Oh, and "it's" means "it is." The possessive form of the word is written "its," without the apostrophe. The good nuns at Holy Angels Elementary School would be proud that all their teaching had some positive effect on me.
riredale18th May 2009 -
RE: MPAA vs. Real: Five reasons why Hollywood will win
It seems to me that anti-trust could have been a serious
approach: trade group enforces via technology the
abrogation of consumers' fair use rights in order to protect
its product's price.
Meanwhile, out here, DVD sales have gone flat. People like
me have run out of room and now buy digital or rent. The
digital files take up less physical space and watching
without the little motor spinning lengthens battery time.
This embargo on personal ripping hasn't slowed down
what the MPAA calls piracy. I'm not even really sure how
the next 100,000 files of a title on p2p really affects the
business model, were it even a likely consequence of lifting a no
personal ripping edict. Once a 1000 sites offer a title, isn't the
damage done and couldn't those sites be offering copies of the same
singular rip?
And let's think about the damage. Record opening
weekends for movies all year.

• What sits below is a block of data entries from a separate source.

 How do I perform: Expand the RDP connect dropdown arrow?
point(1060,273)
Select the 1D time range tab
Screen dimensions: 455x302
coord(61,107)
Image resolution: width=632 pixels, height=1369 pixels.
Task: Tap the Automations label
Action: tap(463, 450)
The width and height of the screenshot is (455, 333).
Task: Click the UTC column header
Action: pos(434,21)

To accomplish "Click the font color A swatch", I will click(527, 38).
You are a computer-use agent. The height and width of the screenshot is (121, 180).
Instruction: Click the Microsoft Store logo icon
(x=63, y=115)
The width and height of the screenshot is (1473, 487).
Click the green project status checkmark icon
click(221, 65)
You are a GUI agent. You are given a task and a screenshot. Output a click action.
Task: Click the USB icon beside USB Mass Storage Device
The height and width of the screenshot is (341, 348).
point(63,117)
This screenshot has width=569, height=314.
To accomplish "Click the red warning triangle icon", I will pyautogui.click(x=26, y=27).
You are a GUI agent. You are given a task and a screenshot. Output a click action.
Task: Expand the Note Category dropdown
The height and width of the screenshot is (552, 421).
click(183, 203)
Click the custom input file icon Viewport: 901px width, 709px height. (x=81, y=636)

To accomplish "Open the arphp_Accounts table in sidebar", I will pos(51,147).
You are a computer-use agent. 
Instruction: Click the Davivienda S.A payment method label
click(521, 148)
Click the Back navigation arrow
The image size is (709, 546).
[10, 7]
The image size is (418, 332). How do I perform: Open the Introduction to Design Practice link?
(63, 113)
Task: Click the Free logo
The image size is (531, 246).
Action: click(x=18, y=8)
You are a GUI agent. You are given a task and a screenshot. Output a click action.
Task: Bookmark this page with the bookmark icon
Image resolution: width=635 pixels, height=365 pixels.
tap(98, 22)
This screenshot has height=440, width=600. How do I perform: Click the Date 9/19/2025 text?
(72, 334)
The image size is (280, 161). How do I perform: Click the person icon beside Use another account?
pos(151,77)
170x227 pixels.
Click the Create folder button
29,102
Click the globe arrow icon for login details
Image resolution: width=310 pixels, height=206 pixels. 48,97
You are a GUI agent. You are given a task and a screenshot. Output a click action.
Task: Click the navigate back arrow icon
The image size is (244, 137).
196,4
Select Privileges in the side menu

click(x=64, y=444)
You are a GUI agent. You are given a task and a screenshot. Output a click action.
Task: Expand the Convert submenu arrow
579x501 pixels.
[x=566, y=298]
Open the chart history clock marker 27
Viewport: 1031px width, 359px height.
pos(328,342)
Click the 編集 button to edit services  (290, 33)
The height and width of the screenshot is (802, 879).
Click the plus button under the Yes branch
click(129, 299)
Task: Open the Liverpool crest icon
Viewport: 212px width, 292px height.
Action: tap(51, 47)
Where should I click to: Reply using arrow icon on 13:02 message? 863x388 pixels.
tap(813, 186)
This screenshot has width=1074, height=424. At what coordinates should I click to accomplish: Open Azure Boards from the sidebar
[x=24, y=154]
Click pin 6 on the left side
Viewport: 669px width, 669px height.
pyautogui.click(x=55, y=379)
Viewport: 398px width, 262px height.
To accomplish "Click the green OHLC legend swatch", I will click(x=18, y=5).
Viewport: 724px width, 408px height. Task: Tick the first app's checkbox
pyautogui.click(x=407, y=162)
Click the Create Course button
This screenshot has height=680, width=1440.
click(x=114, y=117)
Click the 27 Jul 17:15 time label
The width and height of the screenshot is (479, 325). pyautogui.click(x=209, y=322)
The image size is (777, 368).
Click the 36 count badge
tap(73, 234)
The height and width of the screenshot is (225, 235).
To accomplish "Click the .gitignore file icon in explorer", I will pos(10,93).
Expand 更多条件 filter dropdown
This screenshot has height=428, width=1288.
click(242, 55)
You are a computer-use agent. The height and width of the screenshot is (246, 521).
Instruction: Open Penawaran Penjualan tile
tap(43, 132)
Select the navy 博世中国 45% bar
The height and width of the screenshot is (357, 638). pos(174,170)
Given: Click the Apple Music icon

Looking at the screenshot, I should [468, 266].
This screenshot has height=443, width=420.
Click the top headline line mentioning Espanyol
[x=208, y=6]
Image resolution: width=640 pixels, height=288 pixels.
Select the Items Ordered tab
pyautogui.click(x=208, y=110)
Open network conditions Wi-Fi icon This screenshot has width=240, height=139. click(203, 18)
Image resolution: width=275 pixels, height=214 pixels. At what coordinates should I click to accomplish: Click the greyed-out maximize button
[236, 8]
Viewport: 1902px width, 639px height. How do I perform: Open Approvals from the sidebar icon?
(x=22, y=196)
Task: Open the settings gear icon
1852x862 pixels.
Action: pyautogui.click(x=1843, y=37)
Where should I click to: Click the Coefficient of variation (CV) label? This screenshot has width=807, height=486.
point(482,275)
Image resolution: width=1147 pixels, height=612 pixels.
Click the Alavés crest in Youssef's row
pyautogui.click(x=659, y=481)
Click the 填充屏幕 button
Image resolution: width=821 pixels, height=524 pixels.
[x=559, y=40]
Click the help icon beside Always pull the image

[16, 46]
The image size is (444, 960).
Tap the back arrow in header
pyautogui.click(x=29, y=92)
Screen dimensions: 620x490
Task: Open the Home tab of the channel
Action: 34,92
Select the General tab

Wolverine, the poster film
for being completely swashbuckled opens with 90 million
- and the critics hated it.
So, I look at a trial like this and it looks like a real waste of
money and time. The MPAA should have set up a licensing
regimen for Real's DVD ripper devices and given
consumers one more reason to buy DVDs.
DannyO_0x9818th May 2009 -
The problem with DVDs these days
is the fact that movies are so much more accessible in some sort of rental form, whether it's digital download or Netflix or the $2 vending machine. Think about it, how many movies are there that you like so much that you'd spend $20 give or take for the ability to watch it over and over and over again? Even if you watch a movie five times in your life, it's still generally cheaper to rent. The only other advantage DVDs held were convenience, the ability to watch whenever you get the urge, but with digital downloads and on-demand TV even that advantage is gone. So if DVD sales are going down it's because the model has changed.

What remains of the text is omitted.